Agora, os planos atuais em discussão não lidam com esses problemas estruturais cortam apenas perfumaria e rede de apoio social.
E quando vier o inevitável downgrade da nota de crédito, o que acontece?
É pouquíssimo provável que algum acordo chegue aos US$ 4 trilhões e planos para sustentabilidade fiscal almejados pelas agências de risco.
Por isso, provavelmente elas vão reduzir a nota dos EUA de AAA para AA ou AA+.
Na prática, isso significa que ficará mais caro para os Estados Unidos tomarem empréstimos (por meio de emissão de títulos, por exemplo, os investidores vão exigir maior remuneração, já que os EUA não mais são considerados tomadores 100% seguros).
Nas contas do JP Morgan, um downgrade levaria os juros dos Treasuries a subir entre 0,6 e 0,7 ponto porcentual no longo prazo e isso custaria US$ 100 bilhões por ano.
Ou seja, os EUA vão pagar US$ 100 bilhões a mais em juros por ano dinheiro esse que deixa de ir para escolas, requalificação de americanos desempregados que não conseguem se recolocar, infraestrutura, etc, etc.
O cenário é ruim, mas não é apocalíptico. Como explicou David Wessel em coluna recente no "The Wall Street Journal", apenas um punhado de instituições financeiras com regras mais estritas teriam de se livrar dos títulos americanos se eles perderem a nota de crédito máxima.
Fundos mútuos de investimentos, que detêm US$ 684 bilhões em títulos da dívida americana, não iria vendê-los nem deixar de comprá-los. Tampouco as seguradoras.
O chamado "repo market", no entanto, que usa os títulos doTtesouro como colateral, pode sofrer turbulências.
Mas, de forma geral, não é que todo mundo vá sair vendendo os títulos americanos e refugiar em papeis da dívida de países que mantêm a nota AAA, como Áustria, Noruega e Cingapura.
Os títulos do Tesouro americano são os mais líquidos do mundo, com US$ 580 bilhões negociados por dia quase dez vezes mais liquidez que os gilts britânicos (US$ 34 bilhões) e os Bunds alemães (US$ 28 bilhões).

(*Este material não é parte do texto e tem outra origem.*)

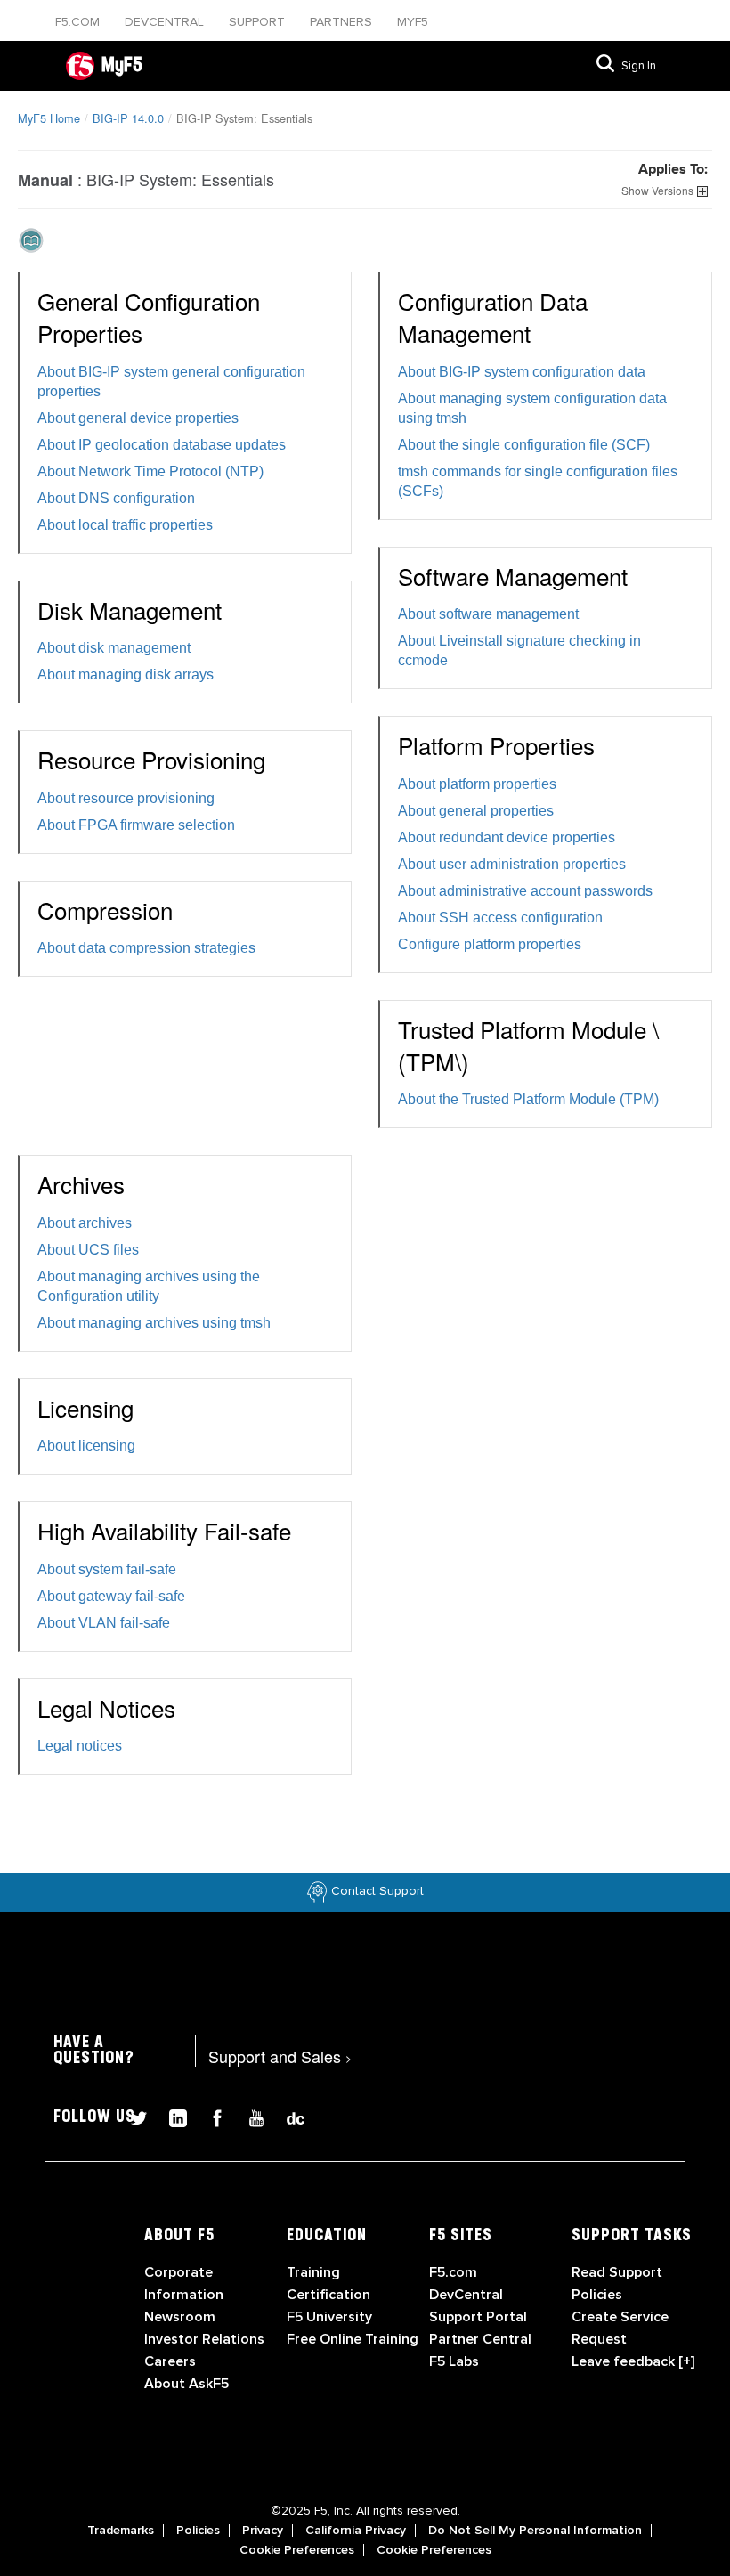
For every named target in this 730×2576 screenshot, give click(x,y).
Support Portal (478, 2317)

Ou seja, é extremamente fácil para o investidor comprar e vender Treasuries, nenhum outro papel chega perto disso.
E para o anêmico crescimento dos EUA, quanto vai custar o inevitável corte de gastos do governo de curto prazo?
Para Willem Buiter, do Citibank, cortes de gastos no curto prazo de até US$ 200 bilhões vão reduzir o PIB em 0,2% a 0,7%.
Portanto, não se trata do melhor timing para cortar estímulos do governo e rede de proteção social a desempregados, certo? Não para a facção mais à direita dos republicanos. Como diz esta semana a revista The Economist: "A direita americana já foi líder mundial quando se tratava de repensar o governo; agora, é um pigmeu intelectual."